I’ve worked with PSoC A LOT. Got started a long time ago I with 8-bitters 8051 and PIC16C54. Then switched to PSoC1 and it was a major relieve. The analog and digital fabric helped in vastly reducing component count on the boards while being able to do reconfiguration with firmware updates. Prices are good when buying directly from their distributors. With the launch of PSoC3 and 5, the analog switch cap blocks were abandoned (unfortunately). In return their digital fabric was much more sophisticated and configurable. Their new tool (PSoC Creator) brought a lot of digital blocks along (serial comms, counters, pwm, dma etc).
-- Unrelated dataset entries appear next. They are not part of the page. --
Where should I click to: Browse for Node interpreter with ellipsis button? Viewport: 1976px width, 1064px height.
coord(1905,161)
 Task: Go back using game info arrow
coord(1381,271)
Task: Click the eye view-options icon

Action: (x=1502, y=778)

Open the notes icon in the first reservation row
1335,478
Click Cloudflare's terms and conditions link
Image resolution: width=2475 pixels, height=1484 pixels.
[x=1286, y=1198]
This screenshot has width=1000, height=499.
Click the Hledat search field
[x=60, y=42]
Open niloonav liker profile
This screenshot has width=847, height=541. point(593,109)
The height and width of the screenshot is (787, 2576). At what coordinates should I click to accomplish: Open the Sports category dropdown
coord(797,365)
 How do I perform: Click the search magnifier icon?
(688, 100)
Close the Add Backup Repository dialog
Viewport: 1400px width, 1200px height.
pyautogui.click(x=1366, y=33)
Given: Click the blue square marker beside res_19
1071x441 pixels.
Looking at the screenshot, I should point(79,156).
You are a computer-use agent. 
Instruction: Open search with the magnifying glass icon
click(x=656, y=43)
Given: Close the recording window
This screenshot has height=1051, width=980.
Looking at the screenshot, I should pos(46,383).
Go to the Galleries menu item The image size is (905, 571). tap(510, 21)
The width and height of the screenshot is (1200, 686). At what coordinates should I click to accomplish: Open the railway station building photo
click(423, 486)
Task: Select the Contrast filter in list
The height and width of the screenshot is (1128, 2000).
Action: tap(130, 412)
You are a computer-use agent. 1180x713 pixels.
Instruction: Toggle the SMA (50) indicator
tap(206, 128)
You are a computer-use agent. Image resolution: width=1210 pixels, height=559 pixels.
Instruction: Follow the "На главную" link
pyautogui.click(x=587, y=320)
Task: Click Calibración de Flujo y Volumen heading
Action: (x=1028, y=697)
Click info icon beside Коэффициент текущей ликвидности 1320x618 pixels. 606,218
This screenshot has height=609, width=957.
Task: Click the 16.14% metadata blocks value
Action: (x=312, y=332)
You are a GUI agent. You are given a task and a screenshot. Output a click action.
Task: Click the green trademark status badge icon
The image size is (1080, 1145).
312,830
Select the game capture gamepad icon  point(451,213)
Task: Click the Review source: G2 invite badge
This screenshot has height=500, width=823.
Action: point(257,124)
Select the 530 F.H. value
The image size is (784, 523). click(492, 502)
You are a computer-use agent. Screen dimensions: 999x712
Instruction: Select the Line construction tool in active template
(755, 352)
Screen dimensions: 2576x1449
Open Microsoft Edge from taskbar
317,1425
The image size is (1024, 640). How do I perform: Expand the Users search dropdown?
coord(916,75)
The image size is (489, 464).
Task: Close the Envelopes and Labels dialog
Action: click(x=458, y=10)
It even supports creating your own components using the schematic editor or Verilog.
Unfortunately PSoC6 has cut down on digital fabric and while Cypress/Infineon launched a new multi platform IDE, they stopped support for the digital blocks. The new tool (ModusToolbox) is not even able to configure it, while the old (windows only PSoC Creator) lacks on predefined components.
All-in-all they succeeded well in rendering their great unique devices into mainstream MCUs, with a higher price-tag because of the almost unusable digital fabric).
My concerns (as a devoted PSoC design partner) are echoed within Infineon, hoping they will value it’s uniqueness again.
That said, I am not expecting any changes and by looking at their roadmap, they seem to going to abandon their UDBs (digital fabric).
As looking for the next step I stumbled upon this topic and got interested in the Quicklogic EOS3. Prices are looking reasonable and I like the more less open source aspect of it. As ‘MCU guy’ I never really worked with FPGA but it always attracted me do work with it.
I used 24 datapaths on PSoC5 to create 48 PWMs but I have no idea how this compares to a ‘true’ FPGA. Anyone?